Covid, troppi contagi in paese. Il sindaco: «Se volete fumare, state a casa»

Il primo cittadino di un Comune tra Milano e Crema, Spino d'Adda, preoccupato per l'escalation dei contagi e per vedere troppe persone senza mascherine con la scusa della sigaretta

Foto di Kruscha da Pixabay

«Concittadini, state a casa se volete fumare una sigaretta». E' uno dei messaggi che un sindaco ha "lanciato" ai cittadini del suo Comune, per cercare di arginare la pandemia Covid che, da quelle parti, si sta facendo sentire in questa seconda ondata. Il Comune è quello di Spino d'Adda, al confine tra la provincia di Cremona e la Città metropolitana di Milano, a circa 20 chilometri dal capoluogo lombardo.

A parlare è il primo cittadino Luigi Poli, in un video messaggio diffuso sui social network. I numeri di Spino sono più preoccupanti di quelli dell'ondata di primavera, nonostante la località si trovi nella zona in cui, a marzo e aprile, i contagi si facevano parecchio sentire: tra Milano e Crema, vicino a Lodi. Ma considerando solo i dati della seconda ondata, Spino è il quarto Comune più colpito della sua provincia, nonostante sia il nono per abitanti. Sono 128 i nuovi positivi dopo l'estate.

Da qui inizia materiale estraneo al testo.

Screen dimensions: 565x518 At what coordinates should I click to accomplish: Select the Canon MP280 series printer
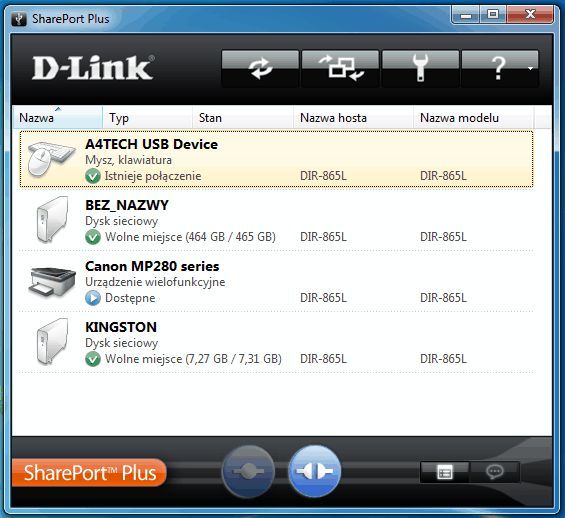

Così il sindaco ha registrato il video messaggio, parlando delle abitudini quotidiane delle persone: «Incontro quelli con la sigaretta e la mascherina abbassata, li richiamo e mi rispondono che stanno fumando. Ma non c'è autorizzazione a togliere la mascherina per fumare», ha detto. E poi: «Se volete fumare, andate a casa o dove siete lontani da tutti».

Niente mascherina per fumare? Arriva la multa

A ottobre, prima del nuovo lockdown, aveva fatto scalpore la notizia di una multa da 400 euro comminata a una barista di un locale nel centro di Pavia, che si era abbassata la mascherina per una pausa sigaretta fuori dal bar. A novembre, a Genova (zona gialla), una ragazza è stata a sua volta multata per essersi seduta su una panchina a fumare una sigaretta con la mascherina abbassata. E lo stesso succede in altre città italiane.